### EXERCISE PROMPT
Would you return the lines between the one holding "Lançamentos (193, 657)" and the one holding "Mis datos personales (249, 2113)", inclusive, and only those, exactly as they stand in the listing below?

=== Section Start ===

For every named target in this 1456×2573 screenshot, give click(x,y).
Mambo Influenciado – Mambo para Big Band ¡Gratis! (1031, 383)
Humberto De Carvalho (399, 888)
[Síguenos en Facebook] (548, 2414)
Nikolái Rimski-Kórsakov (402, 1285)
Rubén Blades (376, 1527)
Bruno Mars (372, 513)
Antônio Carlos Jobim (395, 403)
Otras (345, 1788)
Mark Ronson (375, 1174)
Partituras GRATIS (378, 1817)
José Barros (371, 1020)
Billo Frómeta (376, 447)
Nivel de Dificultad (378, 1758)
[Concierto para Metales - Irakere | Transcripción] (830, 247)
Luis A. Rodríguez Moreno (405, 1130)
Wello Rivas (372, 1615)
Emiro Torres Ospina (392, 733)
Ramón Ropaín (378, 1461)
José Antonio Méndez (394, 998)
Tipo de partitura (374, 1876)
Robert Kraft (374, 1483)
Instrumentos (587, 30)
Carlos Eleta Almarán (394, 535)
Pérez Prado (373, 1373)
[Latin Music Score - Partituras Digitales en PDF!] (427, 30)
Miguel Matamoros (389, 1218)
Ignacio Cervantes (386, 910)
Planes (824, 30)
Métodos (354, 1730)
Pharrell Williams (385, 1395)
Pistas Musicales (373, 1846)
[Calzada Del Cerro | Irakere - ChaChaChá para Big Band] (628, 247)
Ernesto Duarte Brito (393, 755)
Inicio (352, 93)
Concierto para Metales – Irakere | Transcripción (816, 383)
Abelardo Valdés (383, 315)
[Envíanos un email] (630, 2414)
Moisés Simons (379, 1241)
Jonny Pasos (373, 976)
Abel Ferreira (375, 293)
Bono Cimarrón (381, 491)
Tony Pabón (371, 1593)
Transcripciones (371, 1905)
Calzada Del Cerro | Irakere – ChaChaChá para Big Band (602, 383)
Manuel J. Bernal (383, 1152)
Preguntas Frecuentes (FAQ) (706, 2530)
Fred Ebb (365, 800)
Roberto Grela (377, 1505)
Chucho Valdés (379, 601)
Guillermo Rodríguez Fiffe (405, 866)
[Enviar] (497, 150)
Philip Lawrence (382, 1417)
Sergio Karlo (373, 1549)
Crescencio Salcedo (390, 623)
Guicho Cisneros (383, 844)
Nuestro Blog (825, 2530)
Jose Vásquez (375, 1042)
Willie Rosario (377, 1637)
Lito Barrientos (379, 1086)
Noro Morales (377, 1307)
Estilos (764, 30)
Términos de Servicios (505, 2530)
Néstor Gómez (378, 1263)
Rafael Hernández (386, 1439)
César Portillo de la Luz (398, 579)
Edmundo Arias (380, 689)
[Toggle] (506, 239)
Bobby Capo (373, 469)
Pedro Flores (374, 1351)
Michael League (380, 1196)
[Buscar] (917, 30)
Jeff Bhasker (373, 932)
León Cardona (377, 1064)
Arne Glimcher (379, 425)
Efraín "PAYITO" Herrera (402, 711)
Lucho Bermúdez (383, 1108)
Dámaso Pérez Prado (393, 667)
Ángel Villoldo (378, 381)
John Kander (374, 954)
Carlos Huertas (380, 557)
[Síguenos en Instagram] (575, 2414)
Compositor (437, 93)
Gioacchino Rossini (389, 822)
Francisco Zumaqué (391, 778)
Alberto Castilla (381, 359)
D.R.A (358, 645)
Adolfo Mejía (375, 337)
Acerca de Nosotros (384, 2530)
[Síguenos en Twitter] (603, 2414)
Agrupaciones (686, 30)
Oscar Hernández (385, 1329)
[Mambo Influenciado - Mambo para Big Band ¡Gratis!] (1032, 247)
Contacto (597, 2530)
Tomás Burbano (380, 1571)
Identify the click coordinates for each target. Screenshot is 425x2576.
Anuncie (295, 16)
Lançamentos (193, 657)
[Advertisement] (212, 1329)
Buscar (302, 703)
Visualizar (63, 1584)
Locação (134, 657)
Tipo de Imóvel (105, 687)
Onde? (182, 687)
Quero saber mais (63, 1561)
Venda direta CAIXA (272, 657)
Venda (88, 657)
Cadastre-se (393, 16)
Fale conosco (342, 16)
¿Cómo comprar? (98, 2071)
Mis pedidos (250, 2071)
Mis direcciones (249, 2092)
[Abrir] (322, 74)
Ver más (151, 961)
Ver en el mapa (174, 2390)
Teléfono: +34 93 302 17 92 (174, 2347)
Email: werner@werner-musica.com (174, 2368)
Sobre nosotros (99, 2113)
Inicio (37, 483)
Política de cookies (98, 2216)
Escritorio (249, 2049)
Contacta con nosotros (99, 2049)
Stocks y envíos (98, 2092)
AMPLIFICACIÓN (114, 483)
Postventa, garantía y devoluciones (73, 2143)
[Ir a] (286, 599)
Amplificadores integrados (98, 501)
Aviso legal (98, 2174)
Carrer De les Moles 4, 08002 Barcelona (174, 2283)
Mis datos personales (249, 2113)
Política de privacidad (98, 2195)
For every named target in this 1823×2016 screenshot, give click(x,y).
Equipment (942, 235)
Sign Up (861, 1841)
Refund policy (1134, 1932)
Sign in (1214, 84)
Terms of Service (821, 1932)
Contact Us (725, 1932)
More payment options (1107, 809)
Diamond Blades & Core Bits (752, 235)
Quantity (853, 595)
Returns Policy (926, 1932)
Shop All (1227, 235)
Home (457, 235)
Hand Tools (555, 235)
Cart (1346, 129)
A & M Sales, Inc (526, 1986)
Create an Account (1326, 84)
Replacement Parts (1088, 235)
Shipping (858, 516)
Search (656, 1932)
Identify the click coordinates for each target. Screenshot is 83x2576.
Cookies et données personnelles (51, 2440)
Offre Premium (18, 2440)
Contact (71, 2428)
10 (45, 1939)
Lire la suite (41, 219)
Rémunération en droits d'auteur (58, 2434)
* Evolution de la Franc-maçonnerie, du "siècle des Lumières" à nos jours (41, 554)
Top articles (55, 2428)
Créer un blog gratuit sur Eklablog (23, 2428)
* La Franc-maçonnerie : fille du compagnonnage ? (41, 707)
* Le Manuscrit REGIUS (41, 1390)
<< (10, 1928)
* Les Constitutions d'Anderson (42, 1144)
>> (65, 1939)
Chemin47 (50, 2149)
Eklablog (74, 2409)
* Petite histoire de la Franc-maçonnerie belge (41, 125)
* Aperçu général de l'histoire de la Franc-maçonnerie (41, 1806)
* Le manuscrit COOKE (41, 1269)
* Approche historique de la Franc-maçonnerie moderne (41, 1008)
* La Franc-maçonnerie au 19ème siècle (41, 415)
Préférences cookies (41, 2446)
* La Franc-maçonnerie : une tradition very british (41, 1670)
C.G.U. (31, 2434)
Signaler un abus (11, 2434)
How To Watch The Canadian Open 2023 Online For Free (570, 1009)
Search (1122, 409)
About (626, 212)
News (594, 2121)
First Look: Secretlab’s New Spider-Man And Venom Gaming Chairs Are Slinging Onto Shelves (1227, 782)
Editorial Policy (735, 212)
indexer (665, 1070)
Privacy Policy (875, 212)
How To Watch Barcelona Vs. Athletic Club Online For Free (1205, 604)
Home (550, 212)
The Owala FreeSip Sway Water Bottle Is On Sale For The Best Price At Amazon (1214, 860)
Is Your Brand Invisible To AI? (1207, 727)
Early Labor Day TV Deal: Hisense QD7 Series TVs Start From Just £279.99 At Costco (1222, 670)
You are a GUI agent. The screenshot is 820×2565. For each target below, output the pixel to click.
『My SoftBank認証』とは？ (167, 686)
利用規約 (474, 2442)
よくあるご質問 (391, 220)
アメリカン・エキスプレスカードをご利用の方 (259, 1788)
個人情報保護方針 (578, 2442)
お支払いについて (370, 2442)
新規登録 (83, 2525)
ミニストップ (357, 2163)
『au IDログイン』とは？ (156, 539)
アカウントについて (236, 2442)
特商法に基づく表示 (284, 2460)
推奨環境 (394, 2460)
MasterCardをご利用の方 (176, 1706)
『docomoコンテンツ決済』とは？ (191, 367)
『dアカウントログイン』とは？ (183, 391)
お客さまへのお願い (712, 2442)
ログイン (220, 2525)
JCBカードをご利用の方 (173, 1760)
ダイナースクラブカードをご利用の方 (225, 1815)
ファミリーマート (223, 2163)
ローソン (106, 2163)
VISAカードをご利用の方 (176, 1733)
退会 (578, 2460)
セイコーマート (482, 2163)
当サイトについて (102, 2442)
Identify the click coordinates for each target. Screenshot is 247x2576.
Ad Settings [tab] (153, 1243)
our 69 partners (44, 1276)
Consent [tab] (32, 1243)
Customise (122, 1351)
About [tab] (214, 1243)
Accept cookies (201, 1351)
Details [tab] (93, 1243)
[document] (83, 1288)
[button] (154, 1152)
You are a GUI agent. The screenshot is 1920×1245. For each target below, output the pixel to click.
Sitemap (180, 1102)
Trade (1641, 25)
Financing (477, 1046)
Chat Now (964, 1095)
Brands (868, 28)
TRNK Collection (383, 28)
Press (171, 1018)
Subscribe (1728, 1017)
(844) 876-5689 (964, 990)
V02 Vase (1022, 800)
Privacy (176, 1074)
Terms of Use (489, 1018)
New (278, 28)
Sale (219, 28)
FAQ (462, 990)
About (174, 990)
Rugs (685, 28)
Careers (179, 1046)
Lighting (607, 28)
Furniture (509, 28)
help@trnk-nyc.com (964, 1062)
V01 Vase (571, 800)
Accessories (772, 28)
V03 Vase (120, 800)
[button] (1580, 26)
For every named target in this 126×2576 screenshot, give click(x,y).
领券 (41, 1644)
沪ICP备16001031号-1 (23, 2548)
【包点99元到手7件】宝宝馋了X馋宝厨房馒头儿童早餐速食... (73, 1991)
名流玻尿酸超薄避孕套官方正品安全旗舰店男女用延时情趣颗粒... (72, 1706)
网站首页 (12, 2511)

=== Section End ===

### ANSWER FOR THIS EXERCISE
Lançamentos (193, 657)
[Advertisement] (212, 1329)
Buscar (302, 703)
Visualizar (63, 1584)
Locação (134, 657)
Tipo de Imóvel (105, 687)
Onde? (182, 687)
Quero saber mais (63, 1561)
Venda direta CAIXA (272, 657)
Venda (88, 657)
Cadastre-se (393, 16)
Fale conosco (342, 16)
¿Cómo comprar? (98, 2071)
Mis pedidos (250, 2071)
Mis direcciones (249, 2092)
[Abrir] (322, 74)
Ver más (151, 961)
Ver en el mapa (174, 2390)
Teléfono: +34 93 302 17 92 (174, 2347)
Email: werner@werner-musica.com (174, 2368)
Sobre nosotros (99, 2113)
Inicio (37, 483)
Política de cookies (98, 2216)
Escritorio (249, 2049)
Contacta con nosotros (99, 2049)
Stocks y envíos (98, 2092)
AMPLIFICACIÓN (114, 483)
Postventa, garantía y devoluciones (73, 2143)
[Ir a] (286, 599)
Amplificadores integrados (98, 501)
Aviso legal (98, 2174)
Carrer De les Moles 4, 08002 Barcelona (174, 2283)
Mis datos personales (249, 2113)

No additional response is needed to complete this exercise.